Afrik.com : Mais n’était-ce pas prévisible ?
Meherzia Labidi :
Certes. Il y avait aussi des événements précurseurs de cette insécurité, de cette violence tels que les émeutes à Sousse qui ont suivi l’incident d’El Ibdillya. Qui était derrière tout ça ? En amont de l’explosion des libertés, il y a eu une explosion de l’agressivité verbale et des comportements.

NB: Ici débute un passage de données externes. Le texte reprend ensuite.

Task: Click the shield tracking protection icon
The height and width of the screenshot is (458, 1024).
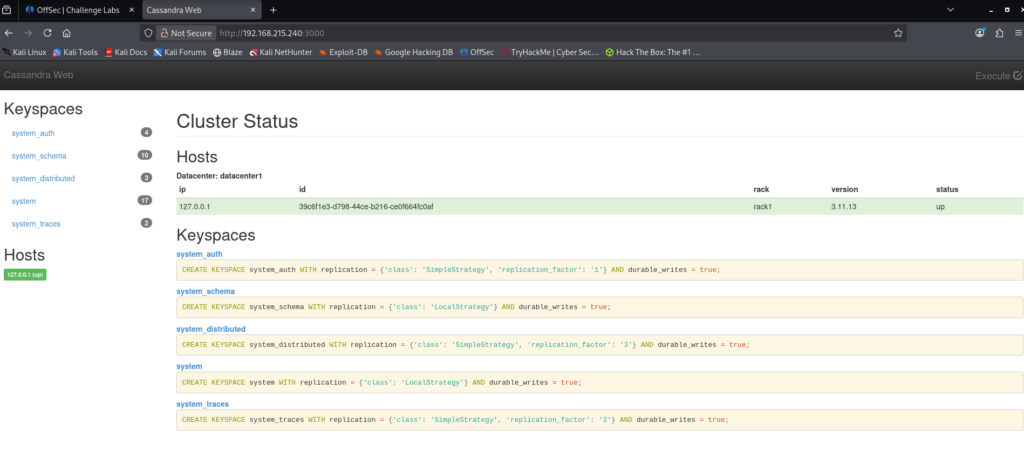Action: click(148, 32)
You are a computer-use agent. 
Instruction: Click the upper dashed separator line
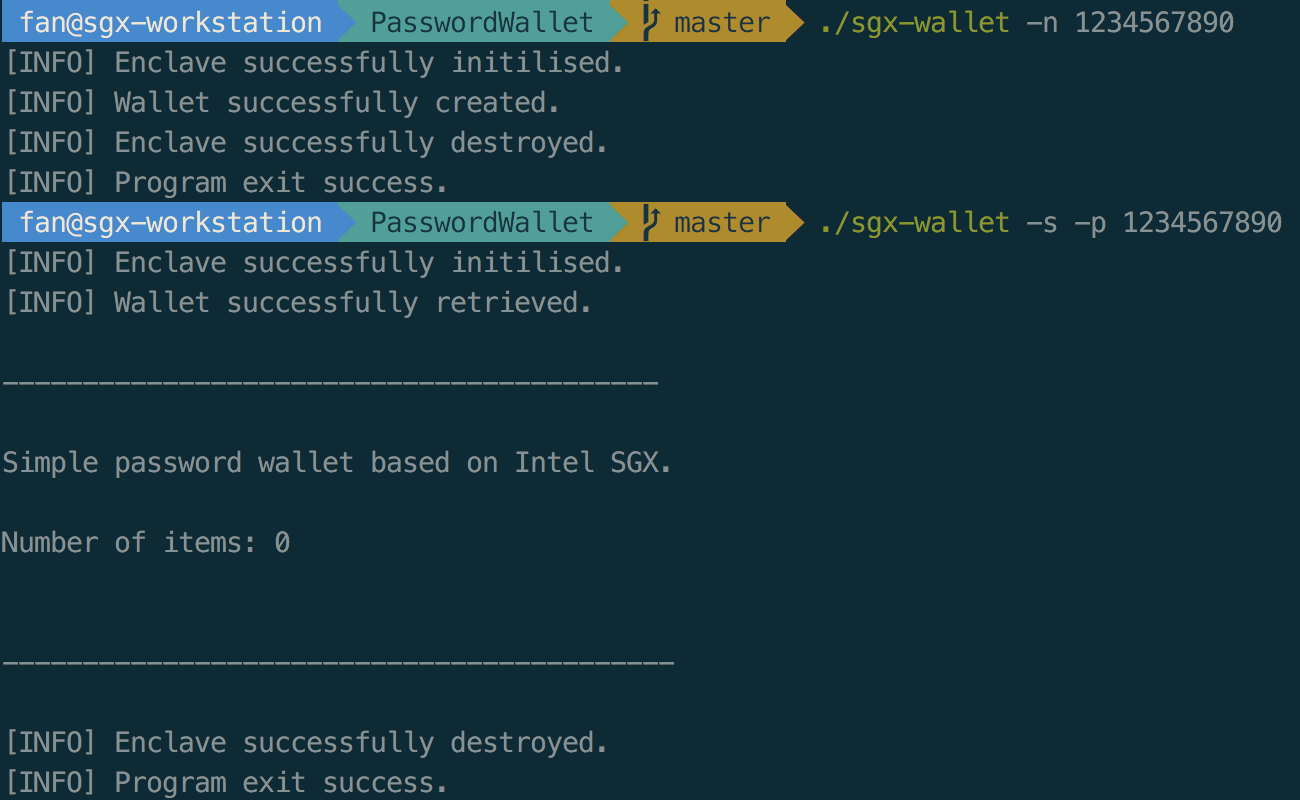[x=330, y=383]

Afrik.com : Une agressivité politique aussi ?
Meherzia Labidi :
C’est ce que j’entends par agressivité verbale. Lors d’une séance que je présidais à l’A.N.C, un député s’adressait au ministre de l’Intérieur en lui disant : « Mais estimez-vous heureux que les manifestants n’aient pas déboulonné les rails et porté les armes contre vous ! ». Alors qu’on venait de couper les chemins de fer, d’immobiliser les cargaisons commerciales vers la Libye et de prendre en otage, un arbitre de foot international ! Un autre exemple d’agressivité politique : ce poète qui clamait dans un plateau.tv : « si un tel parti politique gagne les élections, je porterai le treillis et les armes pour le combattre ! »…

Afrik.com : Ne pensez-vous pas que le gouvernement porte la responsabilité de la recrudescence de la violence en raison de l’impunité dont ont bénéficié ses auteurs ?
Meherzia Labidi :
Je dirai qu’il a une grande responsabilité, car son rôle, c’est essentiellement d’assurer la sécurité du pays et des citoyens. Ceci dit, nous sommes redevables de la même responsabilité envers notre pays. Et il ne suffit pas de questionner le gouvernement, mais de nous poser la question de savoir comment faire pour construire une ambiance de non violence et qui prépare le terrain à une culture de la paix, une culture de débat et de dialogue.

Afrik.com : Comment évaluez-vous l’initiative de M.Jebali concernant un gouvernement neutre et formé exclusivement de technocrates ?
Meherzia Labidi :
Je crois qu’elle était salutaire, surtout après l’horrible assassinat du militant Chokri Belaid. Le choc a été tel que l’on a été assailli par l’appréhension d’une escalade de la violence. L’intérêt de cette initiative réside dans le fait qu’elle coïncidait avec l’enlisement du gouvernement tout autant que de l’opposition dans des « chicaneries » politiques, à défaut d’un vrai débat d’idées constructif.

Afrik.com : Comment se fait-il, alors, que votre parti ait rejeté cette initiative ?
Meherzia Labidi :
A vrai dire, je faisais partie de ceux qui s’y sont opposés, parce que pour moi, la crise qui parcourt le pays est essentiellement politique. Les technocrates seraient les bienvenus dans une conjoncture de stabilité politique avec une Constitution parachevée. Ce dont on a besoin, à l’heure qu’il est, c’est d’un courage politique pour prendre des décisions et avancer dans l’élaboration de la Constitution. Ce qu’il faut pour s’acquitter de cette tâche, ce sont plus des politiques qui se mettent d’accord sur des principes politiques et non point des technocrates.